» Work order
When you reach the line that contains "Task: Switch to the Help tab", set down that line and every one after it through the end of the records, exactly as written and with no pictures.

» Recorded data
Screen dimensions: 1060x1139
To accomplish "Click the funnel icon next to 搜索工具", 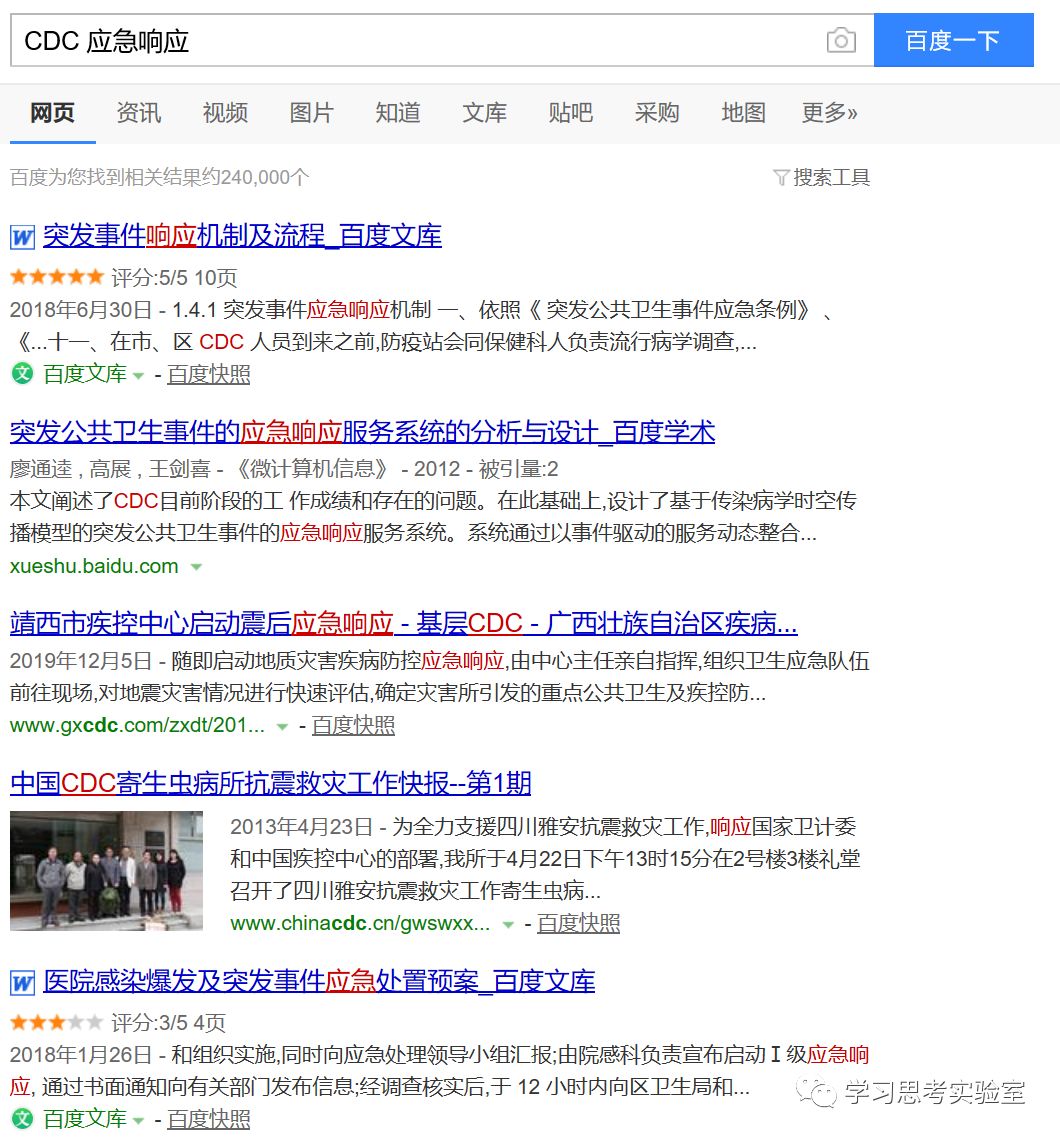I will 781,177.
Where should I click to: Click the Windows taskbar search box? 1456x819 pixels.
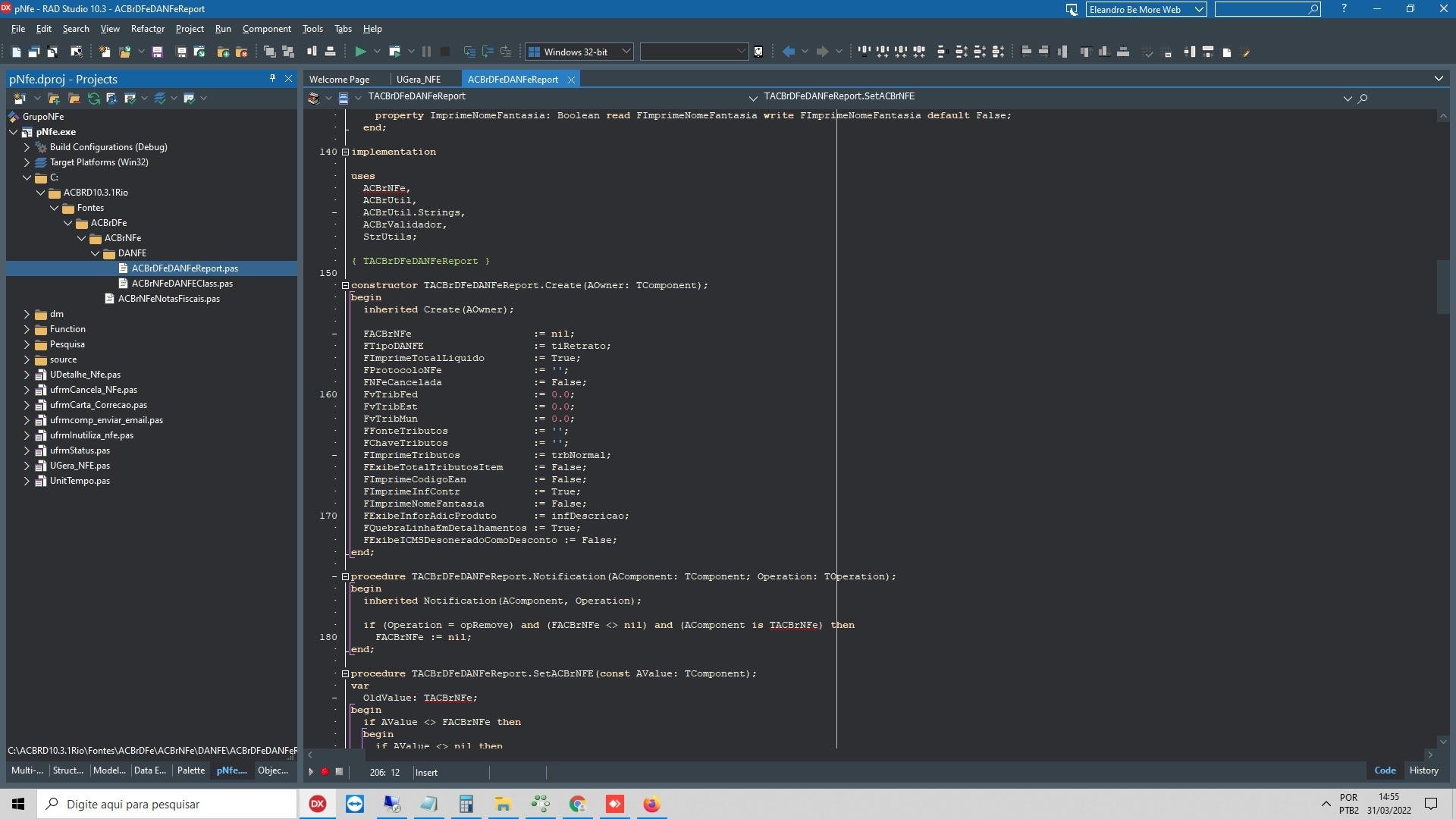point(167,804)
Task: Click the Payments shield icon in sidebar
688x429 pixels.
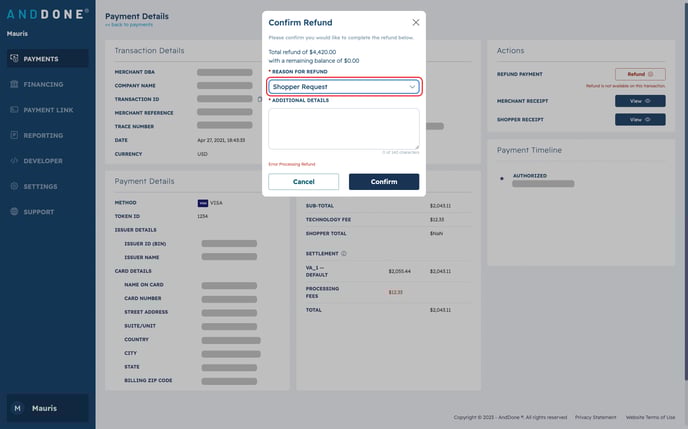Action: tap(15, 59)
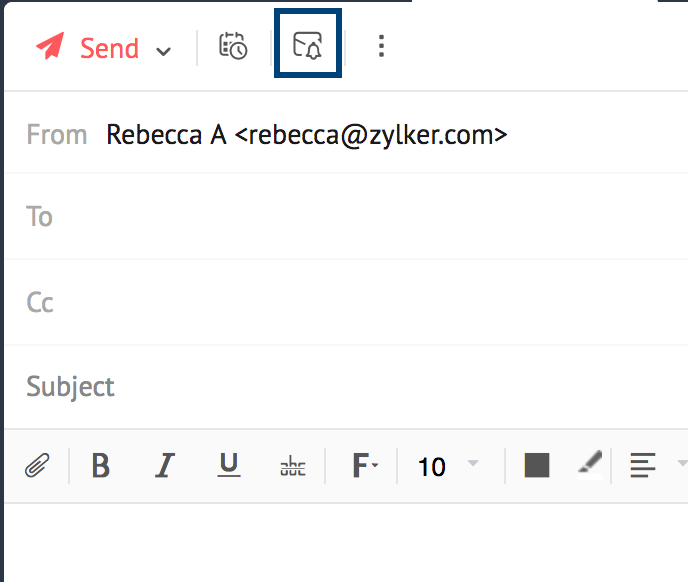
Task: Pick the font color swatch
Action: (537, 465)
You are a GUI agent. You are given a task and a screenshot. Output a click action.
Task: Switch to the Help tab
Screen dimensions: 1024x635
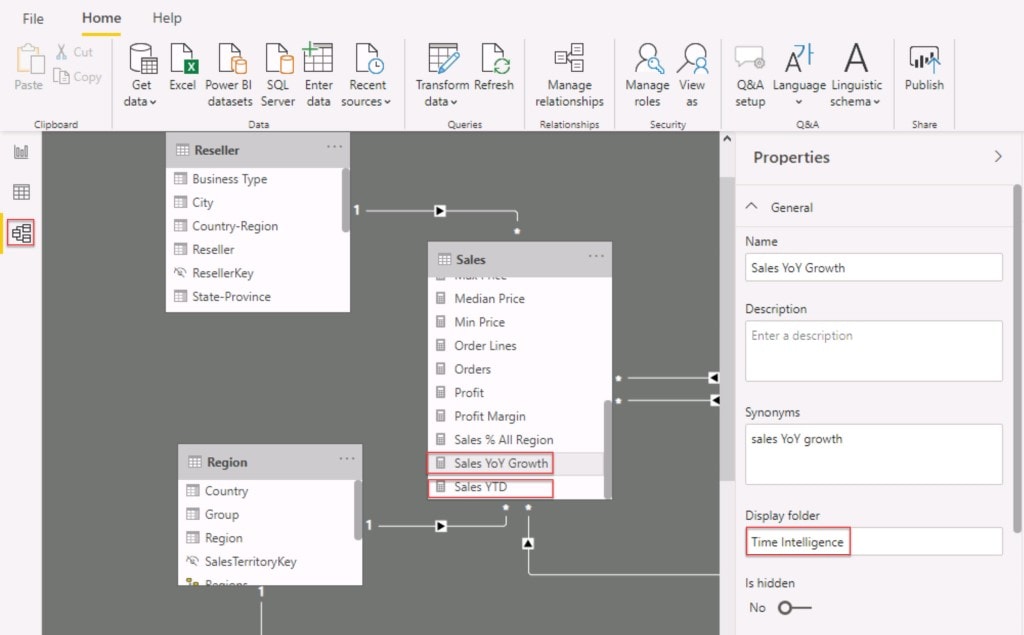click(167, 18)
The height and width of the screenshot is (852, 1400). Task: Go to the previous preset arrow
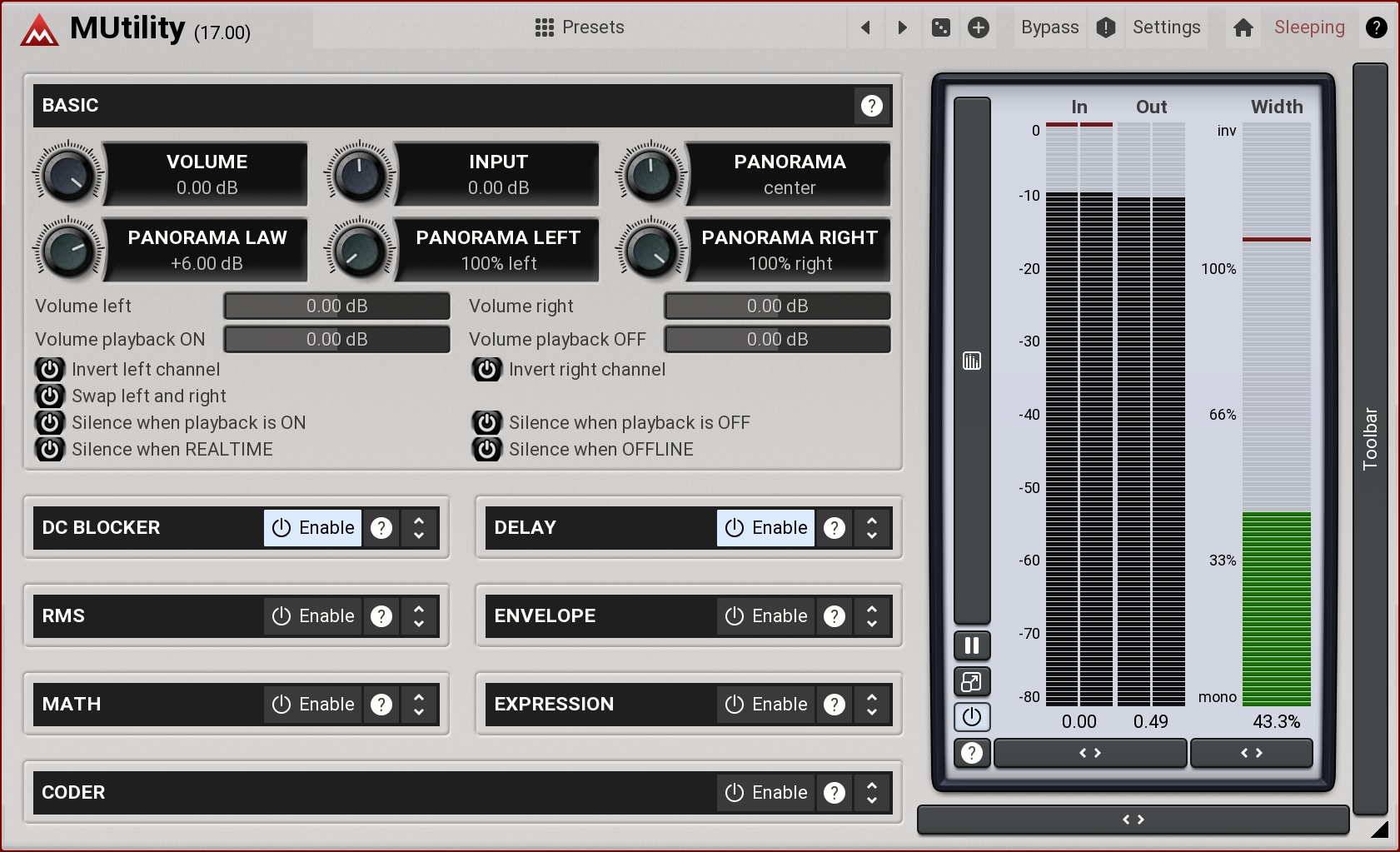pos(866,27)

» Result of this exercise
Task: Switch to the Help tab
Screen dimensions: 1024x635
click(167, 18)
The height and width of the screenshot is (852, 1400). Task: Go to the previous preset arrow
pos(866,27)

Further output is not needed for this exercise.